Selection:
▼
"To Kill, or Not To Kill" is definitely Session 0 material.
I should have written it down somewhere, but after talking to my group, we essentially decided that the game would be "flexibly lethal", but that there would be times when the risk was elevated, and I would try to give them fair warning ahead of time. So, I guess my game has a "Story Mode" + Optional content. Story Mode is set to "Normal Adventure", but Optional content is "Hardcore". Whenever they test that boundary, I'll give them some time to weigh the consequences out of game. That way, if anyone dies, it's not a shock.
The Wild Magic Sorcerer in my party started deliberately psychically harassing a higher level "non-hostile" NPC for a couple session, and it nearly killed him after a difficult encounter. Fortunately, unconsciousness is a very forgiving buffer from outright death.
I had this conversation with one of my DMs before I quit his campaign shortly after... "Is my character allowed to die?"
▲
Given records:
▼
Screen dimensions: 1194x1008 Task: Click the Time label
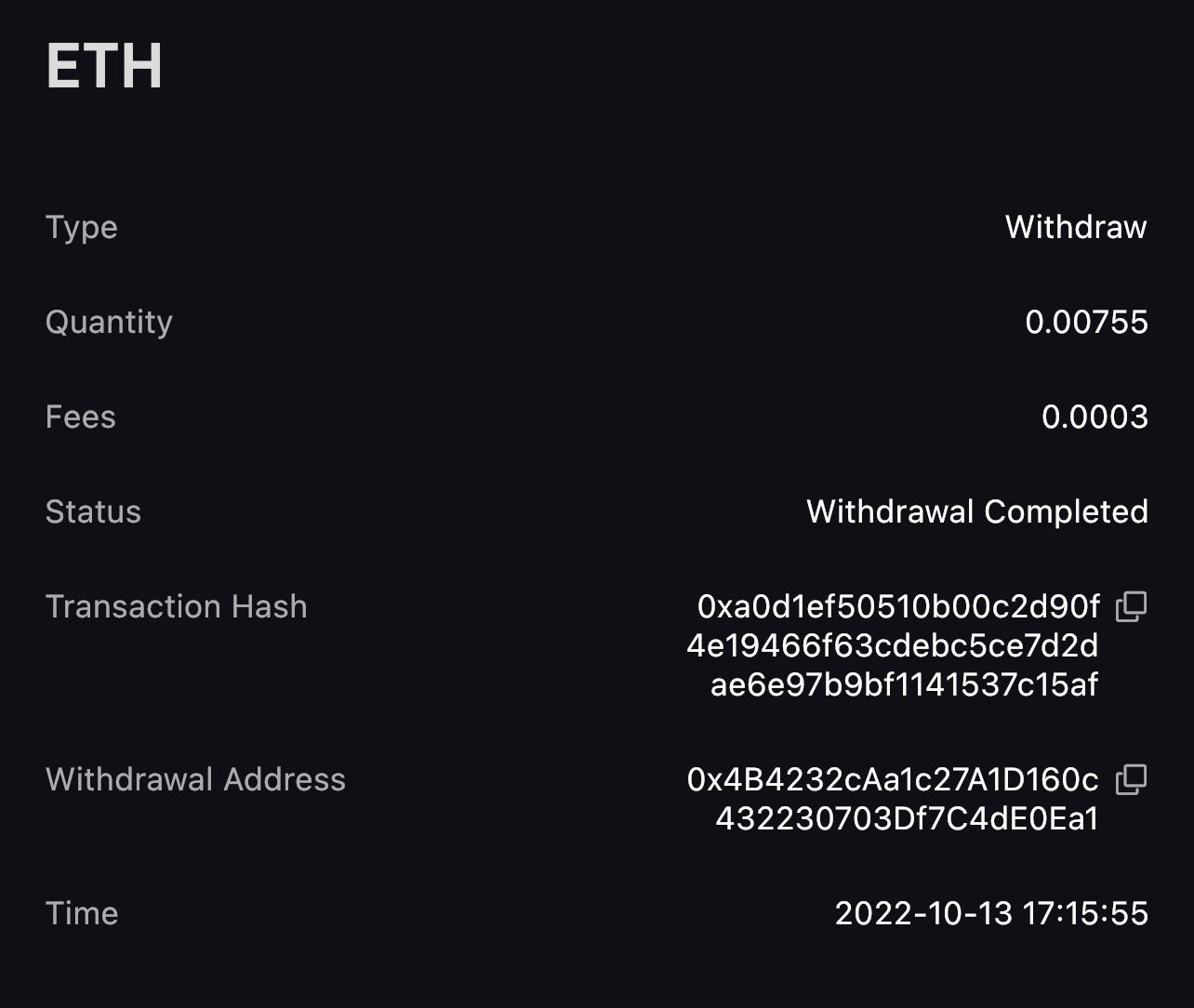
▲
▼
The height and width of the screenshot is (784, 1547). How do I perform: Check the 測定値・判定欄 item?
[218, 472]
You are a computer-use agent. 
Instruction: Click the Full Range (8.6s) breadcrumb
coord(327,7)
▲
Given problem:
Carry on the post about deciding how deadly a tabletop campaign should be, starting right after its last sentence.

Final result:
He kept giving us terribly underpowered challenges and beside all the other shortcomings of his homebrew campaign, I got the feeling that he was going to baby us along the railroad he was constructing just to continue his story.
Failure is a very important part of a players experience, as cool as it is to get custom minis for your characters, it is more costly to take death off the table than that mini. It's momentarily relieving to save a character they like, but in the long run it damages the integrity of the entire game. There are resurrection spells, there are even low level spells to preserve a dead player and the option to quest to get a much stronger cleric to resurrect your player, there is a DM screen and DM discretion so you can avoid a killing blow or nerf an encounter before the player dies. But if you let the player eat it, and than just say... nah, there's a unforeseen loophole that you just made up to undo failure, you just killed the integrity of the game. At that point, in your players mind, they are only dying when you want them to, and only living because you want them to. A clever DM can create this outcome without showing the players, but if a player dies, by perhaps jumping off a 200 foot cliff... to try to grapple a flying BBEG, when they fail that grapple check, you need to roll 20 d6 and let the player know that consequence and danger are real in your game (and yes this exact thing happen to a player I'm DMing now).
TDLR: the Mini isn't worth your campaigns integrity.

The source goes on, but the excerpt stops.